New Zealand said its position was not covered by either footnote.
In a more formal reiteration of its views, New Zealand said at the present time it was not sure about GATT competence in the area, and its position on the inclusion of the two items was conditional on the outcome of negotiations on 'more substantive issues'.
Hungary and the EEC shared this view about 'priority for substantive issues', with the EEC adding that its position was not covered by either footnote.
At the subsequent meeting on Oct 22, when formal views were recorded of all delegations on every item, Sweden disassociated itself from the US suggested footnote. While it would not contest the right of any contracting party (cp) 'to think that it makes a difference if it accounts for a great part of world trade', the Swedish delegation 'strongly rejected the introduction of such a language' in a GATT document, since it was a new concept which, if maintained, would be detrimental to GATT work.
The EEC too went formally on record that its position was covered 'neither by the first nor the second footnote'.
Australia, Iceland, Switzerland, Austria, New Zealand (among the industrialized countries), Czechoslovakia and Hungary (among the socialists), and Trinidad and Tobago, Brazil, India, Sri Lanka and Singapore supported the Swedish position On the US footnote.
Argentina said the second footnote created 'a new category of CPs within GATT' and it was not even clear who figured in that category since those not associated with it also accounted for a large portion of world trade. Argentina wanted it to be made clear that the footnote reflected the position of 'only one delegation.
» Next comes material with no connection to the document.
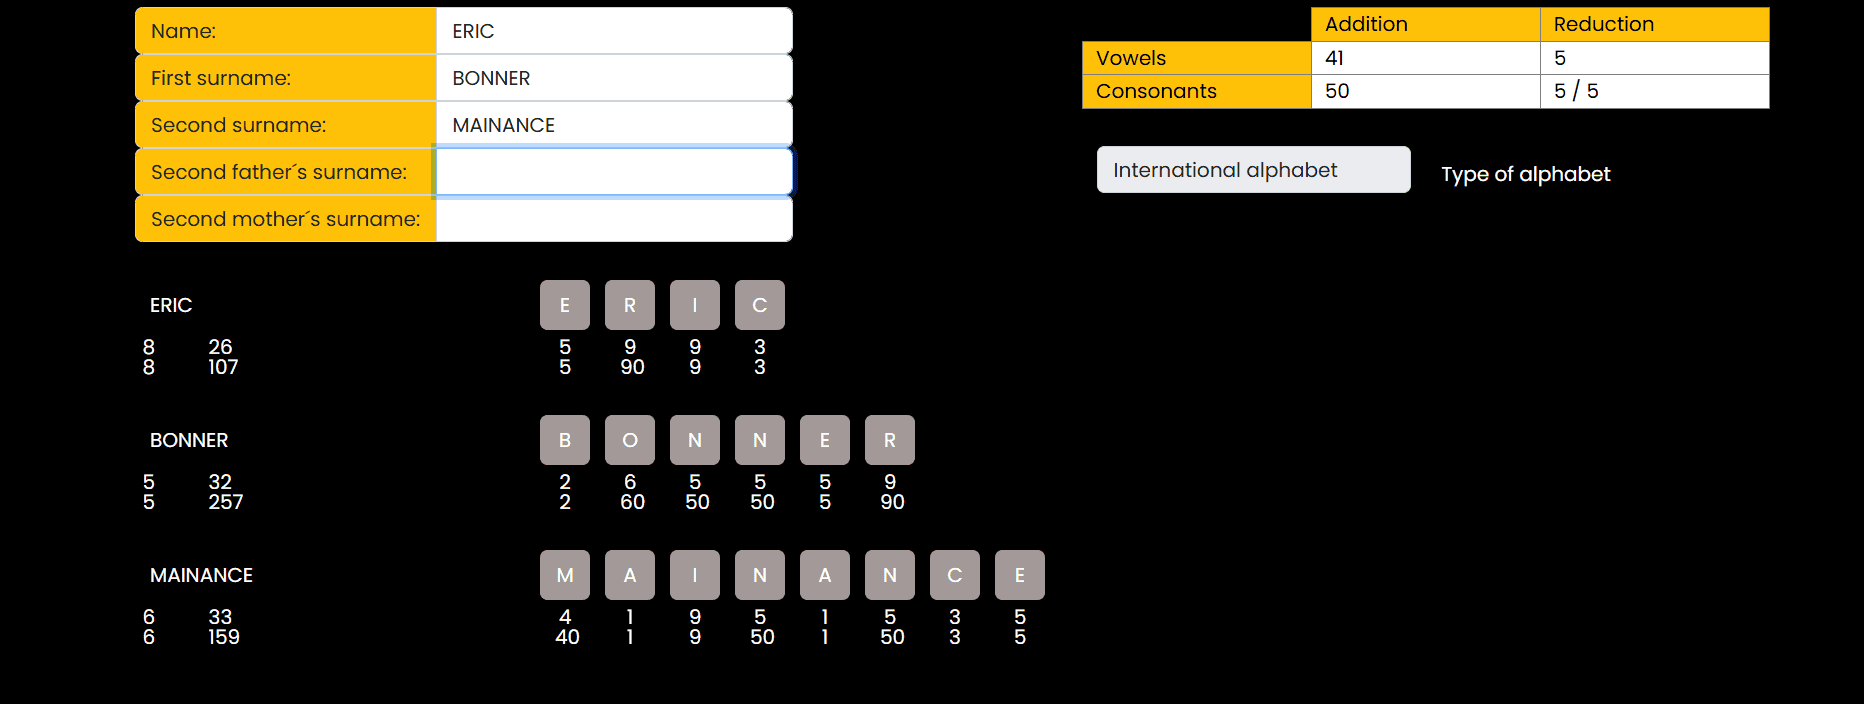Click the First surname field with BONNER

click(614, 78)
Colombia, Cuba and Spain associated themselves both with the Swedish and Argentine positions.
Israel, at this stage appears to have suggested combining the two footnotes merely to say 'some delegations' questioned the GATT competence while 'other delegations' were of an opposite view.
The USA wanted either the Israeli proposal to be accepted or all footnotes to be eliminated, with the records (in the minutes showing the position that 'some delegations' held on the inclusion of these items. The US also maintained that the reference to 'share in world trade' in its footnote was a factual position, and it was for other delegations who commented on it to draw 'any implications they wishes from this fact.'
Rejecting this approach, Brazil said that the question was not to change any other CP's footnote since it was recognized that every delegation had a legitimate right to express its view in this way. But the first footnote had been introduced to represent 'important negotiating positions' of the countries behind them. Merging the footnotes or deleting them would not facilitate progress in negotiations. While it was clear that the final document would contain no footnotes, at this stage no change could be introduced in the document and all views should be recorded in the minutes.
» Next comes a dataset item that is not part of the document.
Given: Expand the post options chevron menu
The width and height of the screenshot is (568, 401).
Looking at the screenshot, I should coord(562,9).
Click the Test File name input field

GATT sources, already concerned at the way the preparations for the ministerial meeting have shaped up, underlined the Brazilian position that the final document would contain no 'footnotes', though it was not at all clear at this point what the document would contain.
However, they felt the whole situation about 'services' and 'investment' issues had been mishandled and the priorities 'blown up' by the USA. In this view, it was felt, the US might find it difficult to even win an agreement for any limited studies, without commitments on what to do with them, unless it is able to make considerable substantial concessions all around in a number of areas.
Apart from the fact that the gap between the Third World and the industrialized countries has now widened, and the industrialized countries themselves are divided, the considerable emphasis on these two issues and the 'lobbying' have formally solidified positions, with an element of non-negotiability introduced.